DESCRIPTION OF THE TASK :: Without the pictures, copy all the entries below exactly.

DATASET ENTRIES ::

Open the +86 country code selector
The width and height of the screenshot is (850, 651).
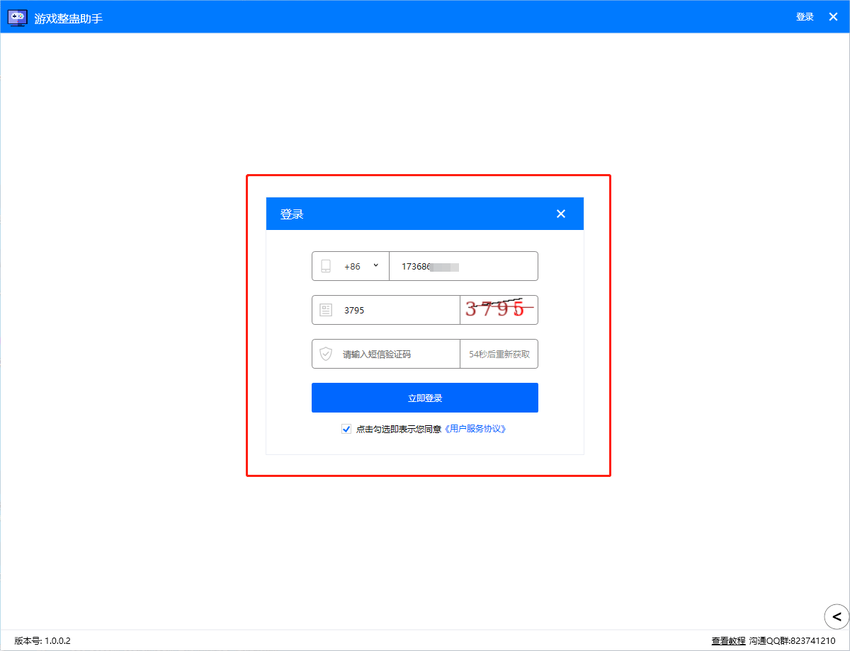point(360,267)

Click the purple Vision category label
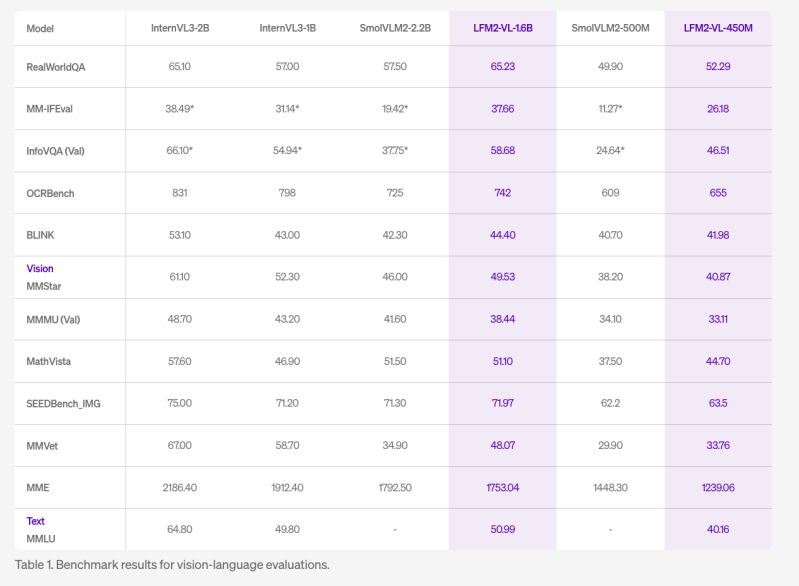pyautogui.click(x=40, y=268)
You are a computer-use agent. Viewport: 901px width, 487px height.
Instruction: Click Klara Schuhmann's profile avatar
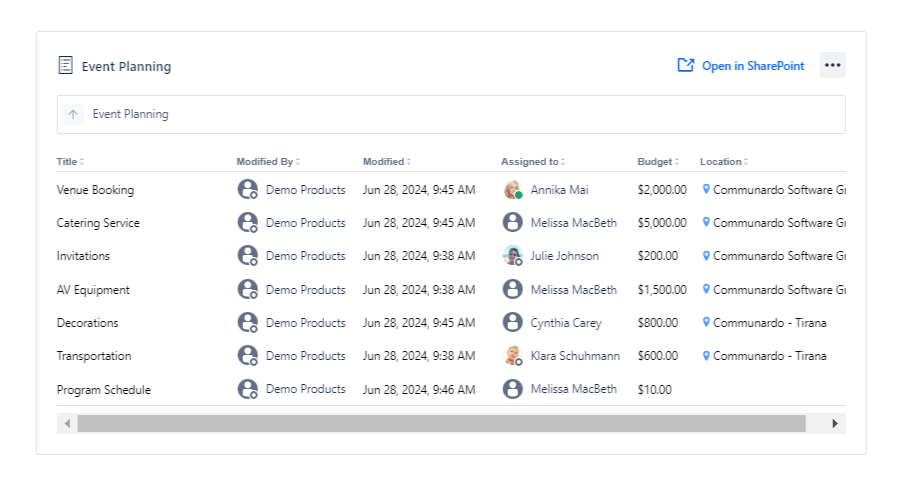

EXERCISE ANSWER ::
Open the +86 country code selector
The width and height of the screenshot is (850, 651).
point(360,267)

Click the purple Vision category label
pyautogui.click(x=40, y=268)
You are a computer-use agent. Viewport: 901px width, 487px height.
Instruction: Click Klara Schuhmann's profile avatar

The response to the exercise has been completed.